The Guardian described the Frantic Assembly production as "a pleasure to watch", and the Radio Times stated that "It is a rare thing for a suburban family drama to resonate quite as acutely and uncomfortably as Things I Know to Be True", describing it as an "understated gem". What's On Stage praised Bovell's writing ability as "good on the daily frictions of life".

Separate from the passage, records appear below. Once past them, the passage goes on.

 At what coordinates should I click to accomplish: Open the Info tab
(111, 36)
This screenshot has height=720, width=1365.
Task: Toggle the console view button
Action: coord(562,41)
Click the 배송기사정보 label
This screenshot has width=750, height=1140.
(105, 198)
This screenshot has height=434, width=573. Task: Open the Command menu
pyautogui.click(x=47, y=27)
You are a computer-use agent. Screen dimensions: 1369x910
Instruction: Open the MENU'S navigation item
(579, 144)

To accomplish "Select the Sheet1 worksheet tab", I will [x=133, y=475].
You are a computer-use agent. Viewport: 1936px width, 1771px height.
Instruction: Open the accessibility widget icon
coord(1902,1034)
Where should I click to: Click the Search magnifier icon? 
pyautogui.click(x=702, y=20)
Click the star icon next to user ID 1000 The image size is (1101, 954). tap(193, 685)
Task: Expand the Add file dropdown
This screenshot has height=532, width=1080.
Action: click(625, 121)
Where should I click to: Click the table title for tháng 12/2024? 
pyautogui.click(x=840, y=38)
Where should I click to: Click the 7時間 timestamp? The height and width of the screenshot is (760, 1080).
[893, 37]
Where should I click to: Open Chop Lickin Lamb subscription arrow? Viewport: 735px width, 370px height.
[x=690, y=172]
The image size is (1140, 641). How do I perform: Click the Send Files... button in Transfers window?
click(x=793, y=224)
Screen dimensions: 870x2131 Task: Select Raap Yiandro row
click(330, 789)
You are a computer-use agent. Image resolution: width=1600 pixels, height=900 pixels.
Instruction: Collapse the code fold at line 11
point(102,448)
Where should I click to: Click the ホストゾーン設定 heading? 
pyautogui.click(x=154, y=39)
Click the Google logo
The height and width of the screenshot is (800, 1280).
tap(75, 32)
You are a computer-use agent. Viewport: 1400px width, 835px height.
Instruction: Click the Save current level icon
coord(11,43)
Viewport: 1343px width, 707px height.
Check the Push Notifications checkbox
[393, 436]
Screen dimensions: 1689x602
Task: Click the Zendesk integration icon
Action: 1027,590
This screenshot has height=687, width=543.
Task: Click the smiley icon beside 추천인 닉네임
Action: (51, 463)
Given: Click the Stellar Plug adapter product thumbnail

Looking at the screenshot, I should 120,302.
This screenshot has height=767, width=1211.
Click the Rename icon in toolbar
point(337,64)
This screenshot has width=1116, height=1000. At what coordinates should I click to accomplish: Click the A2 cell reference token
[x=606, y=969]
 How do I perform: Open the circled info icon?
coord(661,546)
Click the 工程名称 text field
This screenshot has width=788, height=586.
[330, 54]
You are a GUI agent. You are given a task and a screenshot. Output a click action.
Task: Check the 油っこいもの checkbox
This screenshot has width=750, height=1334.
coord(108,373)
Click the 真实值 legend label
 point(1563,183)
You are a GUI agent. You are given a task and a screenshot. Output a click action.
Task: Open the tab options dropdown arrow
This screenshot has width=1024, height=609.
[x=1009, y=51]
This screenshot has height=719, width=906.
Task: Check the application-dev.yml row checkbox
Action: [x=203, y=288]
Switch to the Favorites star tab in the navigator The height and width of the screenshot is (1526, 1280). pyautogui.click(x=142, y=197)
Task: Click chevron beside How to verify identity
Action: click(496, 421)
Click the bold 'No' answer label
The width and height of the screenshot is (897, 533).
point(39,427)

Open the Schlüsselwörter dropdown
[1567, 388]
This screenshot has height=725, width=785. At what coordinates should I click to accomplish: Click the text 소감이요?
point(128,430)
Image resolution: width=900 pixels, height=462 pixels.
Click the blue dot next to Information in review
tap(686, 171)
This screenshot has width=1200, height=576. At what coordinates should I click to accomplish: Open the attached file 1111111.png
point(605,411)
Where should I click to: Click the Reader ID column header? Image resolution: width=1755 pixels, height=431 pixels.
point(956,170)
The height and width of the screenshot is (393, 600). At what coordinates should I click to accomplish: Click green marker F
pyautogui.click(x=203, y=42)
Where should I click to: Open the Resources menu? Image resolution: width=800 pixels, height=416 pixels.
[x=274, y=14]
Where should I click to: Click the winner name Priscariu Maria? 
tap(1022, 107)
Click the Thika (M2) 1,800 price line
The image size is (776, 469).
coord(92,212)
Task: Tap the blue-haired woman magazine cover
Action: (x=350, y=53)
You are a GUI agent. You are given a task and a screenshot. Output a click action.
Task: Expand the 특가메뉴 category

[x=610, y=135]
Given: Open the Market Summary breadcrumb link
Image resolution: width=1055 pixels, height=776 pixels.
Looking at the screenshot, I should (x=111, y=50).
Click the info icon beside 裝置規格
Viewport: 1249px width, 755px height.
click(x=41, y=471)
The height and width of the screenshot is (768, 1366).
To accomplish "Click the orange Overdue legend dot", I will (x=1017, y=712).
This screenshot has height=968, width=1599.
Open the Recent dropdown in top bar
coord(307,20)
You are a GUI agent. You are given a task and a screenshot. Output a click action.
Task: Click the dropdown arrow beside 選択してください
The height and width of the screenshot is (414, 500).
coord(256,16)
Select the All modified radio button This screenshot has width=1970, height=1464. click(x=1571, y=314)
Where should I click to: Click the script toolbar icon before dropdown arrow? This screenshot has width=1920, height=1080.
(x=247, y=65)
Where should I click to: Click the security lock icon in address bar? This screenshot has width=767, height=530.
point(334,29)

== Television adaptation ==
In October 2020, it was reported that a television series adaptation of the play is in development from Blossom Films, a production company owned by Nicole Kidman and Per Saari, for Amazon. Andrew Bovell would serve as an executive producer alongside Kidman and Per Saari for Blossom Films, Amanda Higgs and Alastair McKinnon for Matchbox Pictures, and Jan Chapman for Jan Chapman Films.